**What is expected:**
Could you set down exactly the lines in the records below between the line holding "This screenshot has" and the line holding "Select the second 0x55 decoded frame", inclusive?

**Data records:**
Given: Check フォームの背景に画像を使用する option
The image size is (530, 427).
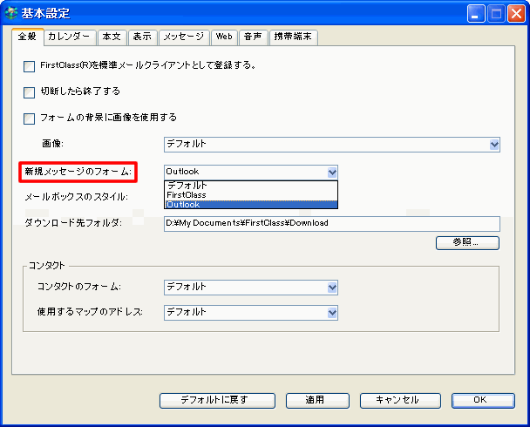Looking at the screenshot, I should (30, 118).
==
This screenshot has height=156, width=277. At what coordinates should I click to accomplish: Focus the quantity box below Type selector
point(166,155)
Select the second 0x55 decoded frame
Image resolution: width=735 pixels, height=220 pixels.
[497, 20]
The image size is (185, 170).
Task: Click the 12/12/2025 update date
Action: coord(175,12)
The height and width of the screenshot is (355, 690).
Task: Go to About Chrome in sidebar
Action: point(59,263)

**Answer to this task:**
This screenshot has height=156, width=277. At what coordinates should I click to accomplish: Focus the quantity box below Type selector
point(166,155)
Select the second 0x55 decoded frame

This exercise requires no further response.